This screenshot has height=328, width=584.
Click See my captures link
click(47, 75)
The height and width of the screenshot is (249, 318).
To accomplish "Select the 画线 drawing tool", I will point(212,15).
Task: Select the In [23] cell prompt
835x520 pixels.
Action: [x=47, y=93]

==

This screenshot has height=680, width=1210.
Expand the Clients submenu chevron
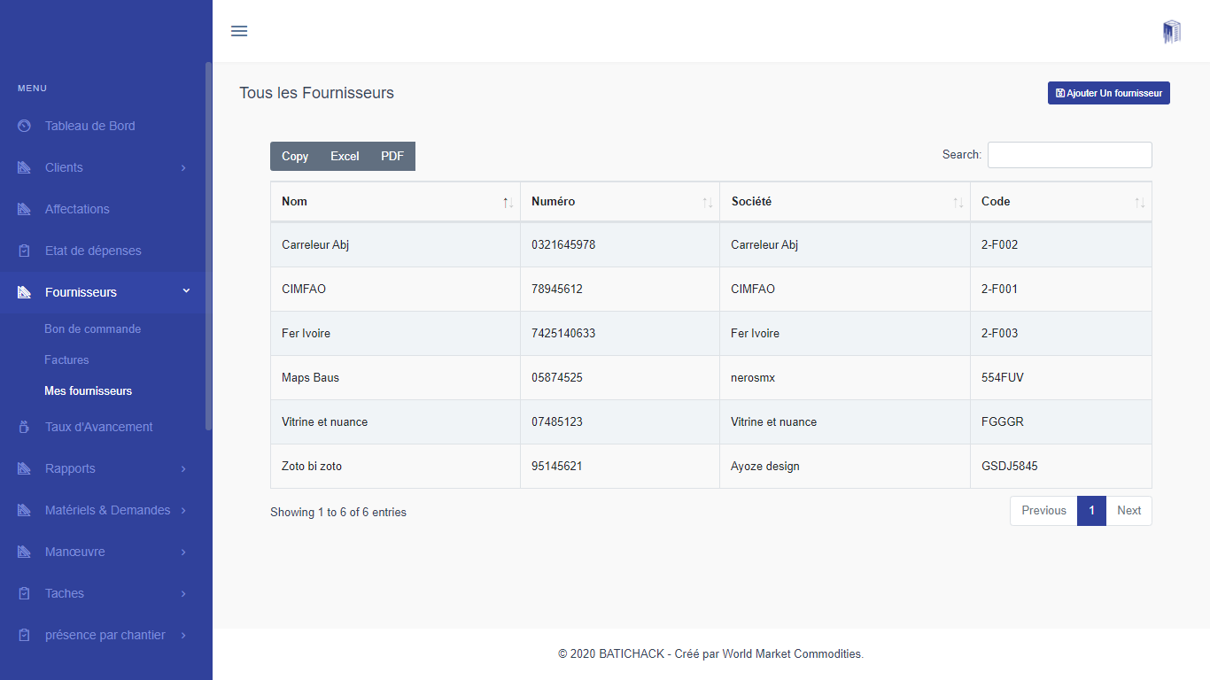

▶ [EXERCISE PROMPT]
Extract, from the material above, each line holding the word "This".

▶ [PROBLEM SOLUTION]
This screenshot has height=328, width=584.
This screenshot has height=680, width=1210.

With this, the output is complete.